Source: S. P. Mookerjee Papers, NMML, VIII- IX Instalment, Subject File No. 4, 1943-44, page 79
Full text of the letter sent by Srijib Nayatirtha, Principal of Bhatpara Sanskrit College, 24 Parganas, to the Minister of Civil Supplies, Government of Bengal, 1944
In pursuance of the debate held on 14th instant in your assembly room regarding the question of bhog puja of deities within the rationed area of Bengal, I have the honour to state that the idea of worshipping deities with offerings of flowers, fruits and rice etc. among the Hindus is prevalent from very ancient times. This kind of worship is a part and parcel of Hindu civilization, and worth maintaining in consideration of its antiquated practice.
The want of provision of bhog puja of deities in the rationing area of Bengal has created a vital problem and wounded the religious feeling of the Hindu public. The sooner the provision is made, the less would be the trouble of both the Hon'ble ministers and the Hindu public of Bengal.
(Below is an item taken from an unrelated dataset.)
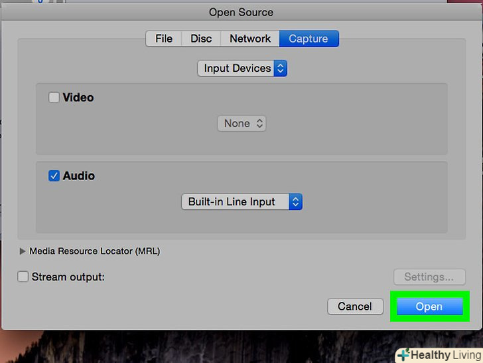Enable the Video checkbox
483x363 pixels.
pos(54,98)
If we analyse the whole demands for bhog puja, they will come under four broad classifications:i. Daily worship of household deitiesii. Deities and rites within endowmentsiii. Occasional Pujas and Vratasiv. Sradha ceremonies
Regarding (i) Class or household deities, there are two classes: (1) with temple and (2) without temple. Wherever there is a temple, the offering of rice is invariably given to the priest, the owner is not permitted to use the offered rice, and as the priest has generally no other means of living, so he has to depend upon that offering to maintain himself and his family. The priest has to perform pujas in many temples every day. Consequently, if his ration card is taken for offering rice in one temple, the question of providing other temples remains unsolved.
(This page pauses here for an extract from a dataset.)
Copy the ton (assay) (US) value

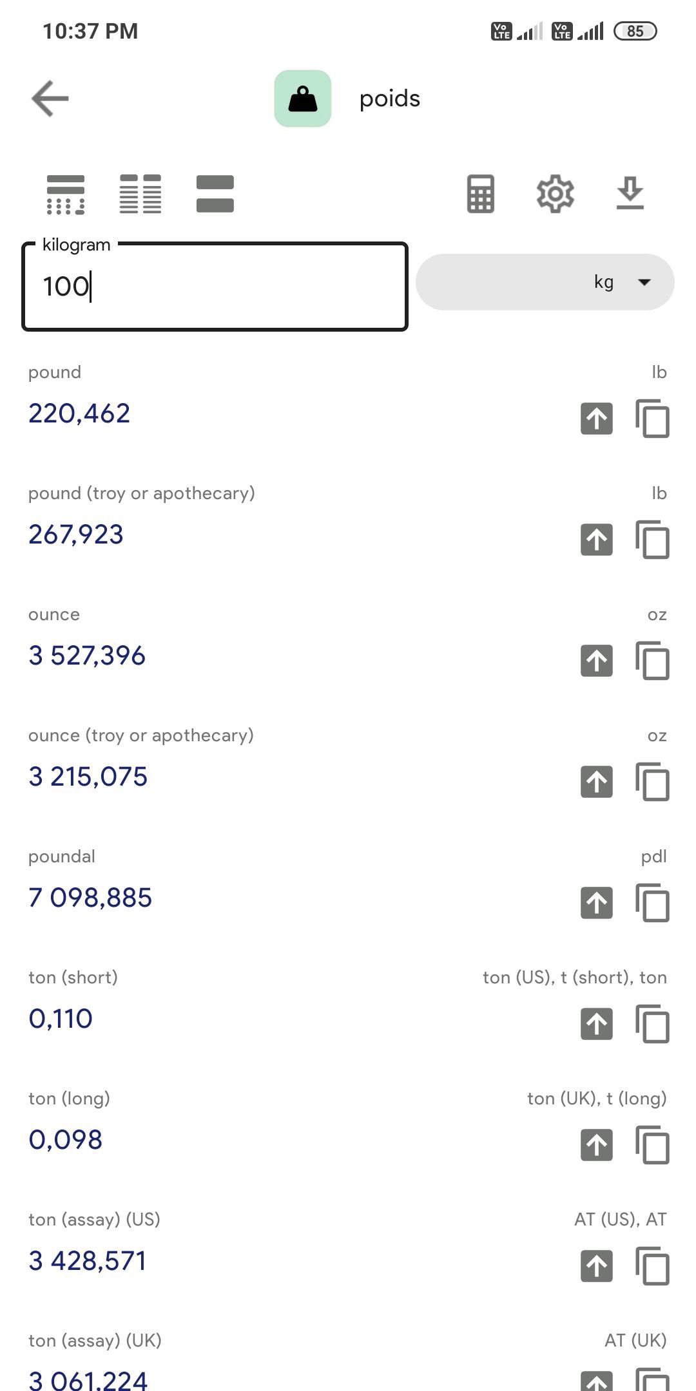point(653,1267)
There are deities installed in one of the rooms of the house, who are worshipped every day and offered rice. In the houses of Brahmans the deities are allowed to be worshipped by the house-holder himself, and in such cases only the offered rice may be utilised. But few Brahmans do so. But in cases of non-Brahmans (except a few deities) all are worshipped by other Brahmans of priest class, to whom the offering of rice (Naivedya) must be given without exception.